Mark Moore Gallery proudly presents "Bright Mint Virtue" in the Project Room by Annelie McKenzie. Working in heavy oils, playful craft materials, and found frames, McKenzie's work explores the tensions and stereotypes associated with identity. Hinging primarily on the vernacular of gender, her work is an expression of developmental process in both art and selfhood.

The fashioning of one's identity is a clumsy series of trial and error. Pushing through childhood, adolescence, token "awkward phase," and subsequent adulthood, we contextualize ourselves by referencing alternatives – engaging in a lifetime comparison between self and other. McKenzie's gloppy, candid, and purposefully unpolished assemblages and paintings typify the awkward plight of realized versus imagined personage. Haphazard rhinestones are embedded in stylized reproductions of Fragonard, Vermeer, and O'Keefe works, the details of which are obscured by McKenzie's abstract-impressionistic dabs, blobs, and smears. In another dialect of the same language, she explores the arbitrary emblems associated with gender constructs through diptych installations of original and simulacrum works. Rainbows, unicorns, bows, and clouds are assembled on the wall, then meticulously imitated in a sister painting – as if demonstrating the diligent mimicry exercised in creating the projected ego. While riddled with intentional imperfections and inelegance, McKenzie's paintings bespeak the innocence of a shared desire for acceptance or self-fulfillment, and the cultural motifs that shape its incarnations.
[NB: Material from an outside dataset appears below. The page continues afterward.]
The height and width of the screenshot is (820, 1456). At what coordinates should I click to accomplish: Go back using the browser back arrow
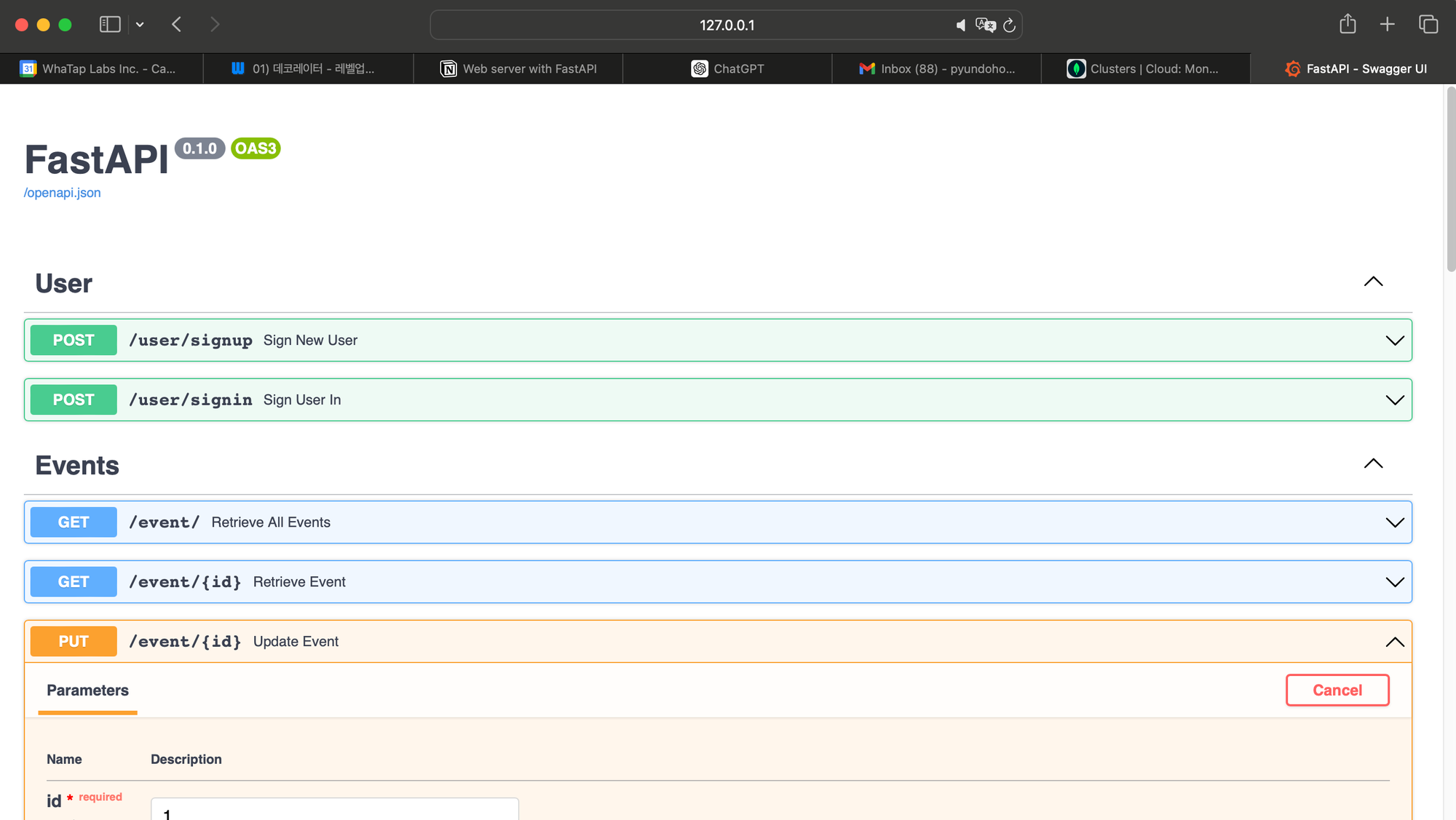point(177,25)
Annelie McKenzie (b. 1974, Montreal) will graduate from the MFA program at California State University, Long Beach (CA) in May of 2013. Prior to this exhibition, she has exhibited at the Angel's Gate Cultural Center (CA), Torrance Art Museum (CA), Den Contemporary (CA), and other spaces throughout Southern California. This is her first solo exhibition in Los Angeles, and with the gallery. The artist lives and works in Long Beach, CA.